PROBLEM TO SOLVE:
Reproduce every line of the records below without any change, and leave the pictures out of your answer.

[Records from a data source]
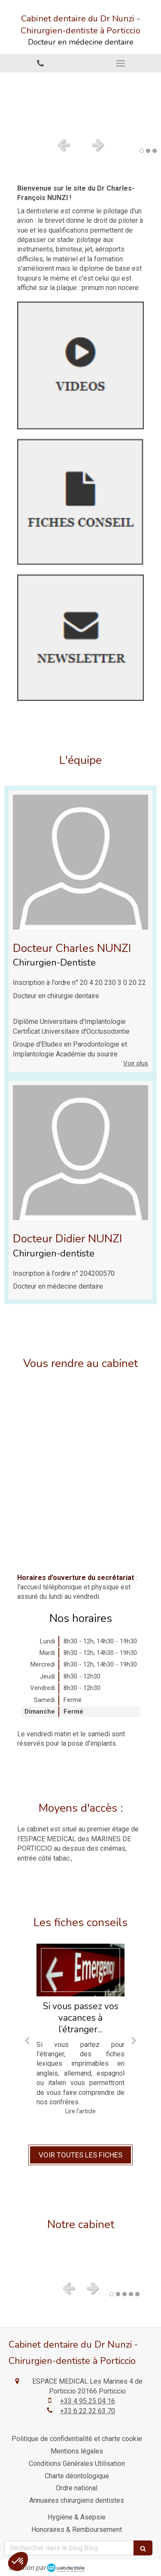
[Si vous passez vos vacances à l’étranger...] (80, 1970)
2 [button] (148, 151)
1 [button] (142, 151)
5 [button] (137, 2294)
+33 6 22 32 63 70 (87, 2411)
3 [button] (154, 151)
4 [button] (131, 2294)
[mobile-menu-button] (121, 63)
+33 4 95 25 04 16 (87, 2401)
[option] (80, 102)
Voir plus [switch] (135, 1063)
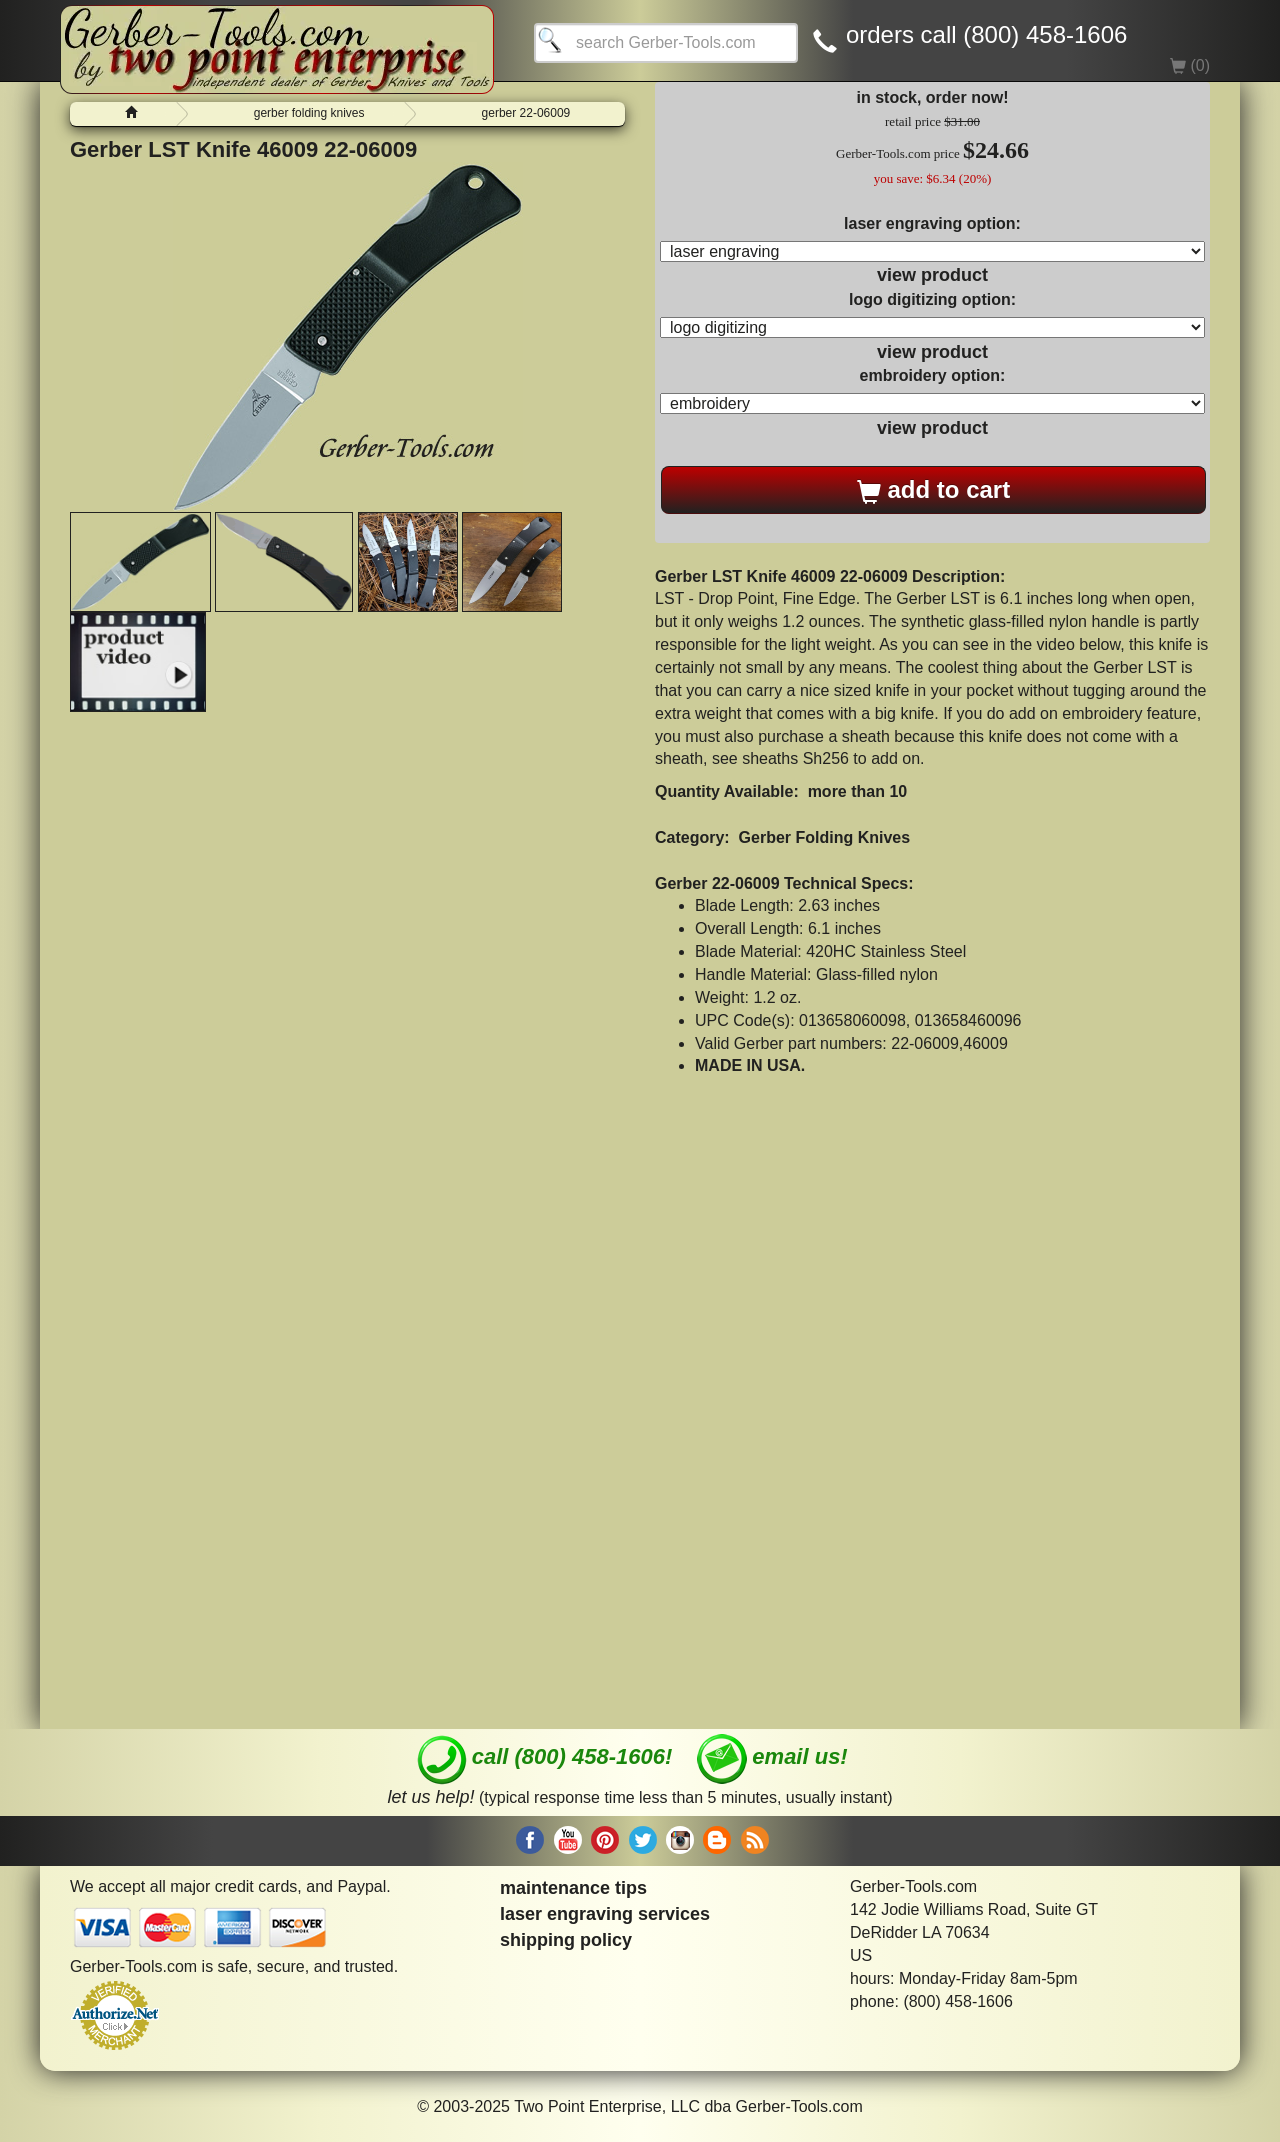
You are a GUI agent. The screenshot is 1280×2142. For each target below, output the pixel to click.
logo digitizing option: (932, 299)
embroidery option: (933, 375)
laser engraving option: (932, 223)
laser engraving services (605, 1914)
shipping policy (566, 1940)
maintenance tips (573, 1888)
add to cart (933, 490)
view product (932, 275)
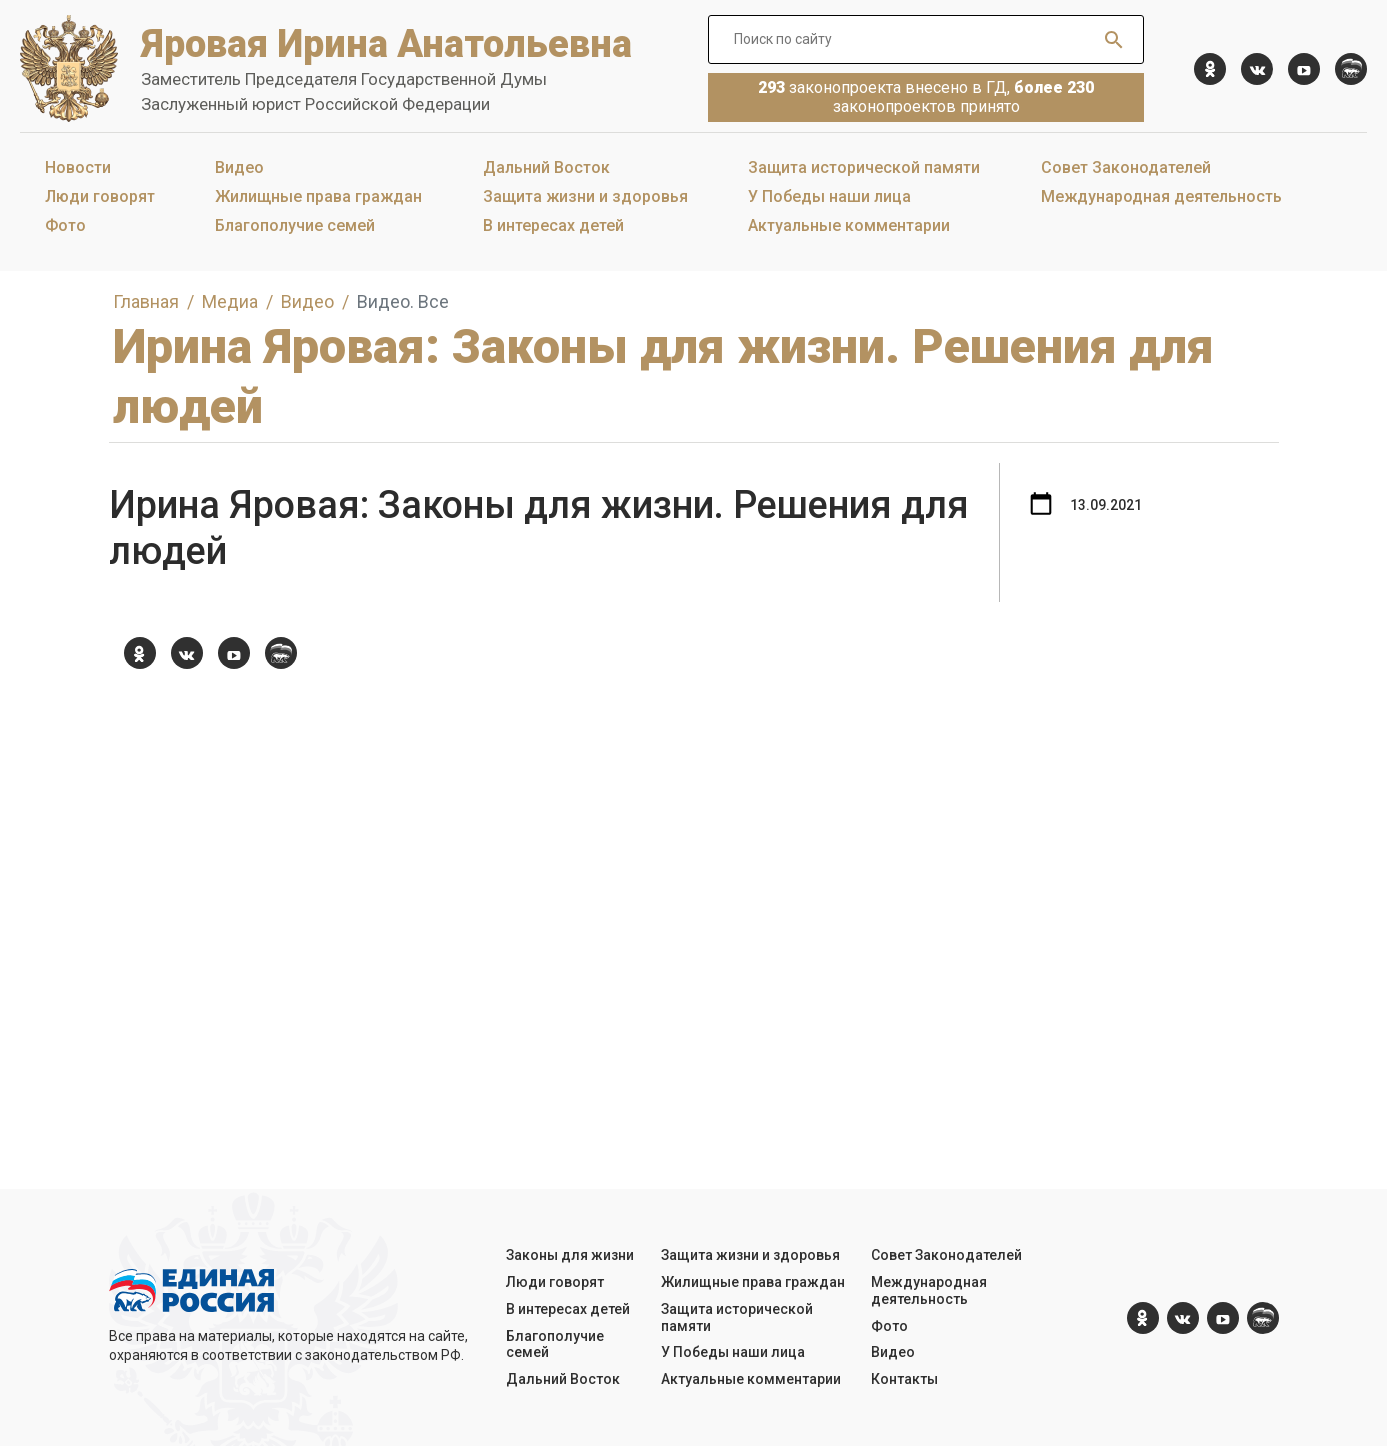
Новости (78, 167)
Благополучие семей (295, 225)
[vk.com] (1257, 69)
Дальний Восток (546, 167)
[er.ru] (1351, 69)
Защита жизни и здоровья (585, 196)
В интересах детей (553, 225)
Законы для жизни (570, 1255)
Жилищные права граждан (318, 196)
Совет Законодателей (1126, 167)
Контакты (904, 1379)
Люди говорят (100, 196)
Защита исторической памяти (864, 167)
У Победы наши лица (829, 196)
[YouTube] (1304, 69)
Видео (239, 167)
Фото (65, 225)
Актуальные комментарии (849, 225)
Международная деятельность (1161, 196)
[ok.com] (1210, 69)
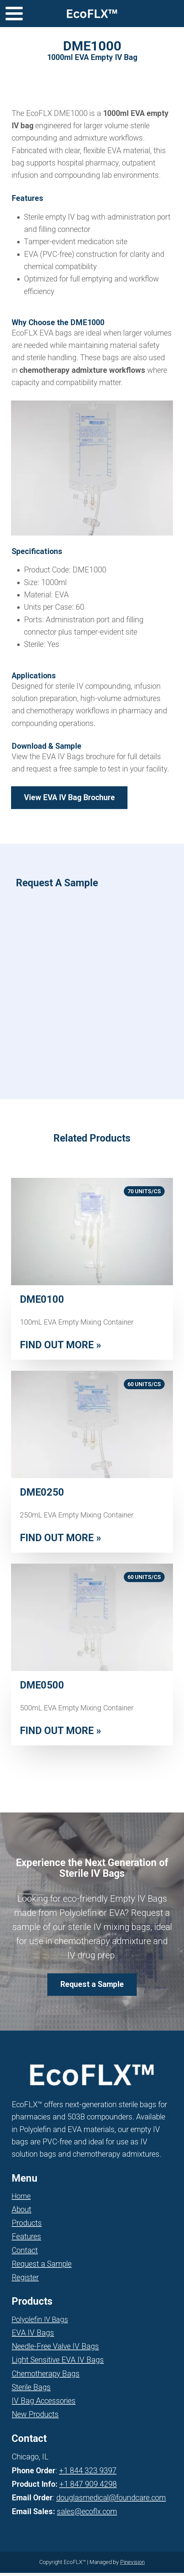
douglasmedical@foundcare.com (111, 2501)
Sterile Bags (31, 2390)
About (21, 2212)
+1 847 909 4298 (88, 2487)
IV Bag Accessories (44, 2404)
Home (21, 2199)
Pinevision (132, 2565)
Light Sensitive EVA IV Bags (58, 2363)
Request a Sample (42, 2267)
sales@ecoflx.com (87, 2514)
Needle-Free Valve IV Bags (55, 2349)
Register (25, 2280)
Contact (25, 2253)
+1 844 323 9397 (87, 2473)
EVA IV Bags (33, 2335)
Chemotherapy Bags (46, 2376)
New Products (35, 2417)
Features (26, 2239)
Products (27, 2226)
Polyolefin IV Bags (40, 2323)
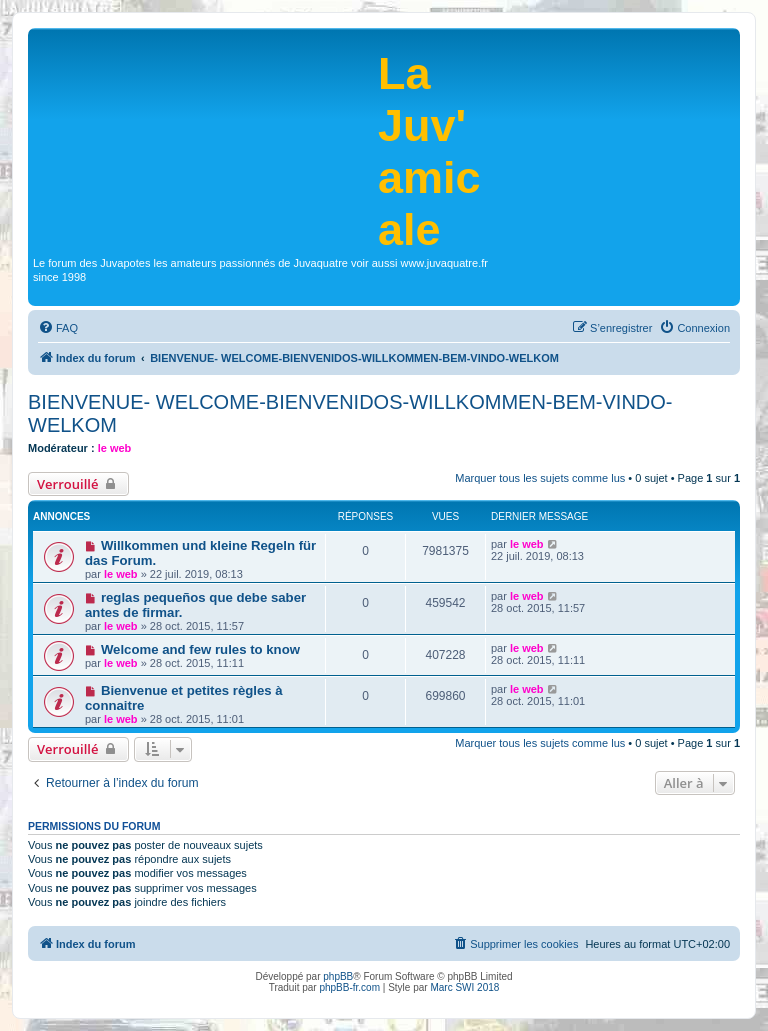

TASK OUTPUT:
[Si vous passez vos vacances à l’étranger...] (80, 1970)
2 [button] (148, 151)
1 [button] (142, 151)
5 [button] (137, 2294)
+33 6 22 32 63 70 (87, 2411)
3 [button] (154, 151)
4 [button] (131, 2294)
[mobile-menu-button] (121, 63)
+33 4 95 25 04 16 (87, 2401)
[option] (80, 102)
Voir plus [switch] (135, 1063)
You are a GUI agent. The screenshot is 1280×2142. For each target below, output the pixel to click.
logo digitizing option: (932, 299)
embroidery option: (933, 375)
laser engraving option: (932, 223)
laser engraving services (605, 1914)
shipping policy (566, 1940)
maintenance tips (573, 1888)
add to cart (933, 490)
view product (932, 275)
Новости (78, 167)
Благополучие семей (295, 225)
[vk.com] (1257, 69)
Дальний Восток (546, 167)
[er.ru] (1351, 69)
Защита жизни и здоровья (585, 196)
В интересах детей (553, 225)
Законы для жизни (570, 1255)
Жилищные права граждан (318, 196)
Совет Законодателей (1126, 167)
Контакты (904, 1379)
Люди говорят (100, 196)
Защита исторической памяти (864, 167)
У Победы наши лица (829, 196)
[YouTube] (1304, 69)
Видео (239, 167)
Фото (65, 225)
Актуальные комментарии (849, 225)
Международная деятельность (1161, 196)
[ok.com] (1210, 69)
douglasmedical@foundcare.com (111, 2501)
Sterile Bags (31, 2390)
About (21, 2212)
+1 847 909 4298 (88, 2487)
IV Bag Accessories (44, 2404)
Home (21, 2199)
Pinevision (132, 2565)
Light Sensitive EVA IV Bags (58, 2363)
Request a Sample (42, 2267)
sales@ecoflx.com (87, 2514)
Needle-Free Valve IV Bags (55, 2349)
Register (25, 2280)
Contact (25, 2253)
+1 844 323 9397 (87, 2473)
EVA IV Bags (33, 2335)
Chemotherapy Bags (46, 2376)
New Products (35, 2417)
Features (26, 2239)
Products (27, 2226)
Polyolefin IV Bags (40, 2323)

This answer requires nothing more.